Selection Criteria
The success of a community's violence prevention efforts will depend, in large degree, upon the preventive interventions used. That is why it is imperative to identify approaches that have been proven effective. Although a program model can rarely, if ever, be proven to be superior to all others, a particular model elicits greater confidence after its theoretical rationale, goals and objectives, and outcome evaluation data have been carefully reviewed. Although various scholarly reviews have identified exemplary programs, the methodological standards used in evaluating program effectiveness can vary. A few of these scholarly reviews have explicit standards, and one even scores each program evaluation on its methodological rigor, but for most the standards are variable and seldom made explicit. The standard for the claims of program effectiveness in most of these reviews is very low. Of those with explicit standards, Blueprints programs have the highest standards and meet the most rigorous tests of effectiveness in the field. There are several important criteria to consider when reviewing program effectiveness. Three of these criteria are given greater weight: evidence of deterrent effect with a strong research design, sustained effect, and multiple site replication. Blueprints model programs must meet all three of these criteria, while promising programs must meet only the first criterion.
Evidence of Deterrent Effect with a Strong Research Design
This is the most important of the selection criteria. Relatively few programs have demonstrated effectiveness in reducing the onset, prevalence, or individual offending rates of violent behavior. The Blueprints Advisory Board accepts evidence of deterrent effects for three key indicators -- violence (including childhood aggression and conduct disorder), delinquency, and/or drug use -- as evidence of program effectiveness. Providing sufficient quantitative data to document effectiveness in preventing or reducing the above behaviors requires the use of evaluative designs that provide reasonable confidence in the findings (e.g., experimental designs with random assignment or quasi-experimental designs with matched control groups). Most researchers recognize random assignment studies (randomized trials) executed with fidelity as providing the highest standard of program evaluation. Random assignments offer the most compelling evidence that study results are due to the intervention rather than to preexisting differences between experimental and control groups and/or other threats to internal validity, such as maturation, selection bias, and testing effects. In these studies, assignment to experimental or control conditions is determined solely by chance, and the likelihood of differences being attributed to the assignment process can be assessed.
When random assignment cannot be used, the Advisory Board considers studies that use control groups matched as closely as possible to experimental groups on relevant characteristics (e.g., gender, race, age, socioeconomic status, income) and studies with control groups that use statistical techniques to control for initial differences on key variables. As carefully as experimental and control groups are matched, however, it is impossible to determine if the groups may vary on some characteristics that have not been matched or controlled for and that are related to program outcome. Random assignment, therefore, is believed to be the most rigorous of methodological approaches.

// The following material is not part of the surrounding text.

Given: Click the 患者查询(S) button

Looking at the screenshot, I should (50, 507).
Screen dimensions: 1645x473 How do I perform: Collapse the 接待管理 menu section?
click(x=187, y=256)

Research designs vary greatly in quality, particularly with respect to several key aspects: sample size, attrition (loss of study participants over time), and measurement issues. At a minimum, the following issues need to be addressed: (1) Sample sizes must be large enough to provide statistical power to detect effects. It is more difficult to detect statistically significant differences between groups when small sample sizes are used. (2) Attrition, or loss of study participants, may be indicative of problems in program implementation or may be a failure to locate subjects during a follow-up period. Attrition is dangerous, particularly because it can compromise the integrity of the original randomization or matching process. It reduces confidence that the original sample and final sample are comparable and that the final experimental and control comparisons reflect only treatment effects. (3) Tests to measure outcomes must be administered fairly, accurately and consistently to all study participants. For example, the use of inconsistent measures over time may produce less reliable test scores. The instruments which are used to measure outcomes should be demonstrated to be reliable and valid.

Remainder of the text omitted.